*Exercise instructions:*
1) Update the passage on Australian identity photo cards between "Australian state and" and "treated separately here.", inclusive, changing "Proof of Age Cards" to "Age Verification Cards".
2) List every item that the text below on Australian identity photo cards says the cards universally show.
3) Continue the text below on Australian state and territory identity photo cards from the point where it stops.

*Provided text:*
═══
Australian state and territory issued identity photo cards (also known as Proof of Age Cards or by other names) are photo identification cards issued by the States and Territories of Australia.  While the drivers license is similar to the photo identity card, the photo identity card is treated separately here.

Summary 

While each state and territory has differing rules and laws concerning the issue of these cards, they all have a number of common features.  First they are issued by the government of the concerned state or territory to residents of that state or territory.  Second, they are voluntary - there is no requirement to hold the card, but there is a fee to obtain the card.  Third they are issued by and are closely associated with the state or territorial government agency responsible for the issuing of drivers licences, and are often similar to, produced on the same plastic as, and  maintained on the same systems as drivers licences.  They universally show the photo  of the individual, a signature, and their date of birth.  They are all credit card sized.  Finally, from 1 March 2017 all states and territories of Australia allow the issue of the card regardless of whether or not the holder has a drivers licence.
═══
*Data extract:*
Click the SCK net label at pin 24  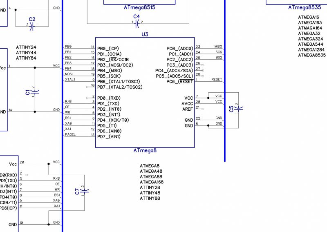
═══
*The results:*
1)
Australian state and territory issued identity photo cards (also known as Age Verification Cards or by other names) are photo identification cards issued by the States and Territories of Australia.  While the drivers license is similar to the photo identity card, the photo identity card is treated separately here.

2)
- The photo of the individual
- A signature
- Their date of birth

3)
The following lists the different cards and the details.

Minimum age of 18 - some states allow application 1 month early for a delivery/pick up on or after the holder's 18th birthday.

Future purpose 
The photo card may become the de facto identity card once drivers licences become electronic, especially as some states such as NSW are encouraging the issue of such cards along with drivers licences at a nominal fee.

Document Verification Service 

The Attorney-General's Department provides a document verification service that allows for validation of some licences.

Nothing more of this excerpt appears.